Israël et ses partisans sont effrayés par l’effusion publique de soutien et de solidarité envers le peuple palestinien vivant à Gaza sur les campus universitaires américains – à tel point qu’ils viennent d’envoyer une lettre au Congrès américain exigeant l’adoption d’une nouvelle loi sur la censure .

La Ligue Anti-Diffamation (ADL), en coordination avec la Conférence des Présidents des Principales Organisations Juives Américaines, exige que le Congrès renouvelle les dispositions spéciales de la controversée FISA (Foreign Intelligence Surveillance Act) pour permettre de faire taire quiconque critique de quelque manière que ce soit le génocide israélien à Gaza.
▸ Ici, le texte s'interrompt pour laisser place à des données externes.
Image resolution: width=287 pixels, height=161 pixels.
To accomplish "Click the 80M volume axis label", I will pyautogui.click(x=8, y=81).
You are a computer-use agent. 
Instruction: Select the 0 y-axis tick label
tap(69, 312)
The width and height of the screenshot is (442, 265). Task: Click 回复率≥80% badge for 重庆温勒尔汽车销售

Décrit comme « la plus grande expansion de la surveillance intérieure depuis le Patriot Act », le nouveau projet de loi FISA, soutenu par le lobby juif, contient des dispositions supplémentaires qui criminaliseraient la liberté d’expression qui contrarie les sionistes. Il oblige également « un très grand nombre » d’entreprises américaines à commencer à agir comme des espions de la NSA (National Security Agency) pour le compte d’Israël.

De nombreux Américains ne savent pas que la Conférence des présidents des principales organisations juives américaines a envoyé cette lettre, et ils ne sont pas non plus au courant de la législation en cours. Une fois que la nouvelle se sera répandue, il y aura probablement une vague d’opposition massive à cette lettre. Faites donc votre part pour faire passer le message en faveur du Premier amendement de la Constitution américaine, qui est attaqué par le lobby juif.
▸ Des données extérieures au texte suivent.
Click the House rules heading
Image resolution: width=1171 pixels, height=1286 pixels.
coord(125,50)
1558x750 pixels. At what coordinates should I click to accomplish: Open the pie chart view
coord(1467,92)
(En lien avec : Le néoconservateur sioniste et gouverneur du Texas Greg Abbott fait sa part pour soutenir Israël en déployant des troupes dans les écoles du Texas pour faire taire la liberté d’expression en faveur de la solidarité avec Gaza.)

Selon certaines informations, de nombreux Américains se sont exprimés contre cette législation, mais en vain puisque les deux chambres du Congrès l’ont adoptée avec brio, démontrant ainsi leur soutien bipartisan.
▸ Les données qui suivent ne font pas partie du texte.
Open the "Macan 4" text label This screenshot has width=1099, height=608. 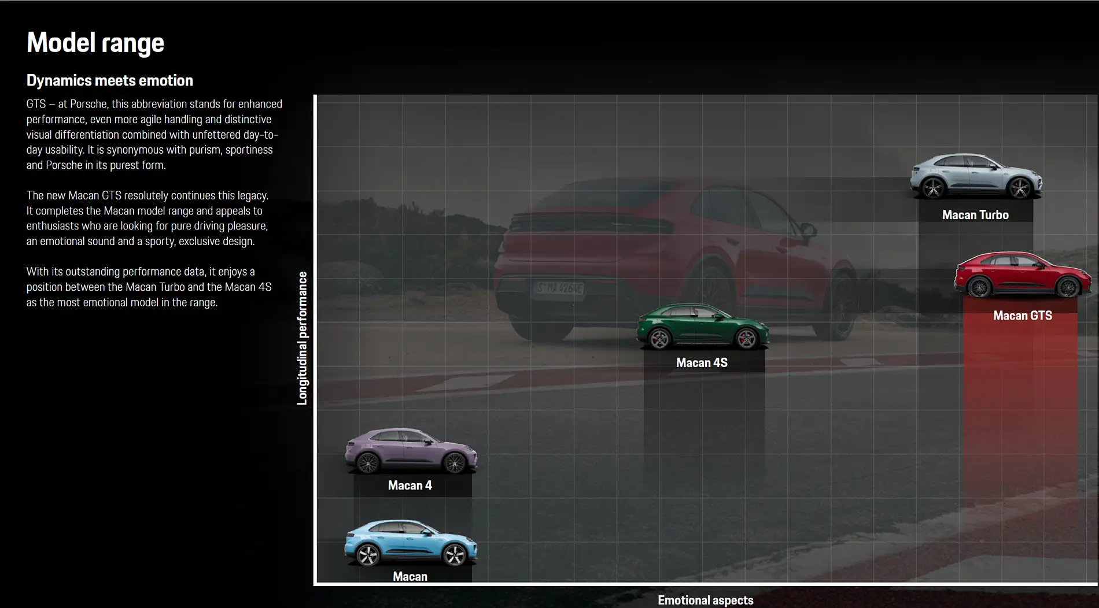coord(410,485)
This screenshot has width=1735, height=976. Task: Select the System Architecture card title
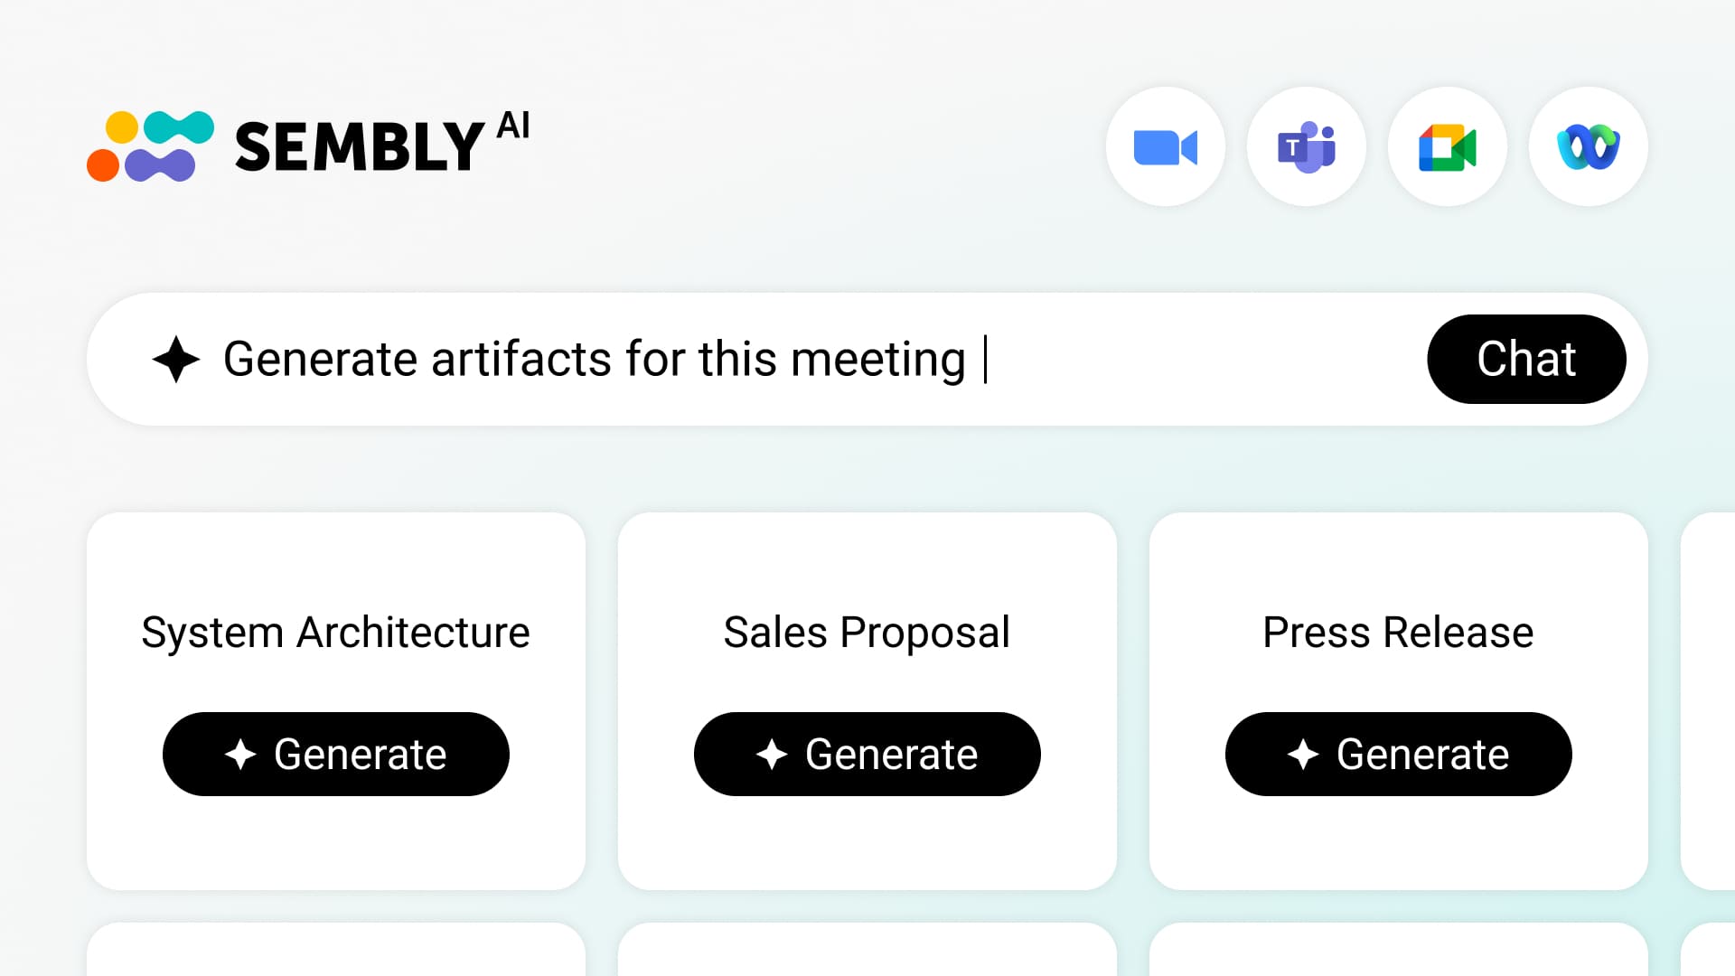click(335, 633)
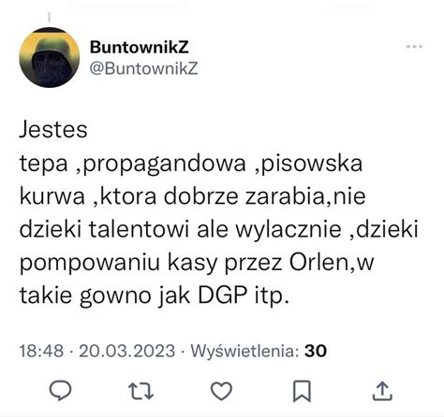
Task: Click the thread connector line above avatar
Action: [49, 18]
Les républicains sont rarement d’accord avec les démocrates, et vice-versa, sauf sur les questions relatives à Israël. Les deux principaux partis politiques ont été achetés par Israël, ce qui explique pourquoi ils sont pour la plupart tous partisans de l’idéologie « Israël d’abord » plutôt que de l’idéologie « Amérique d’abord ».

Afin de protéger « la sécurité et la sûreté d’Israël », ainsi que « de protéger les Juifs aux États-Unis », le lobby juif veut que l’article 702 de la FISA soit immédiatement renouvelé, interdisant ainsi « l’antisémitisme » sur les campus universitaires.

Le gouverneur de Floride Ron DeSantis a discrètement fait passer une loi antisémite dans le Sunshine State pendant que les Américains étaient distraits par le coronavirus de Wuhan (COVID-19). On ne peut qu’imaginer ce que ce fanatique du Mur des Lamentations a prévu pour les Floridiens qui sont pris en flagrant délit d’opposition au génocide d’Israël.

« Aux États-Unis, les indices d’implication étrangère dans des événements antisémites nationaux au lendemain du 7 octobre soulignent la nécessité pour le pouvoir exécutif de conserver cet outil vital », soutient le lobby juif, utilisant le 7 octobre de la même manière que le 11 septembre avant lui pour piétiner les droits constitutionnels des Américains.

De plus, le lobby juif se dit « profondément préoccupé » par toute la liberté d’expression qui se manifeste en faveur du peuple palestinien, et affirme que « les informations obtenues précédemment grâce à l’article 702 », qui est actuellement expiré, sont à nouveau nécessaires pour protéger les Juifs de toute blessure dans leurs sentiments.

Le non-renouvellement de l’article 702 « entraverait les activités vitales des services de renseignement et des forces de l’ordre », affirme le lobby juif.

Selon Jonathan Greenblatt, PDG de l’ADL, manifester en solidarité avec la population de Gaza revient à se rendre « complice » de l’attaque sous fausse bannière du Hamas. C’est d’ailleurs ainsi que l’ensemble du lobby juif vous perçoit si vous ne soutenez pas le génocide israélien.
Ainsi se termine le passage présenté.